» Provided data
• • • • • • •

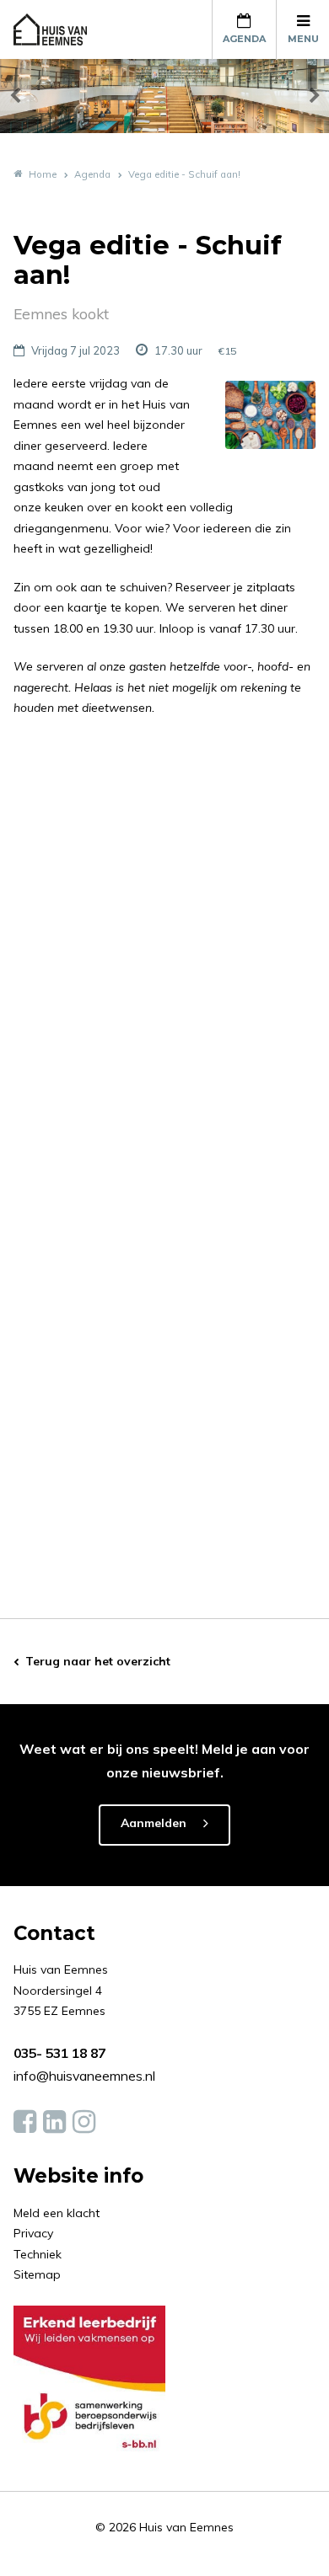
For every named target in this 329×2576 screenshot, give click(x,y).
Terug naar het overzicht (97, 1661)
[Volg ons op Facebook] (24, 2121)
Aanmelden (153, 1822)
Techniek (37, 2254)
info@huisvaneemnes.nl (84, 2075)
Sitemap (37, 2274)
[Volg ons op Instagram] (84, 2121)
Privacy (33, 2233)
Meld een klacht (56, 2213)
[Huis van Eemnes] (59, 29)
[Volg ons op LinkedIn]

• • • • • • •

From the entries above, pick out each line that contains the string "Volg" and copy it.

[Volg ons op Facebook] (24, 2121)
[Volg ons op Instagram] (84, 2121)
[Volg ons op LinkedIn]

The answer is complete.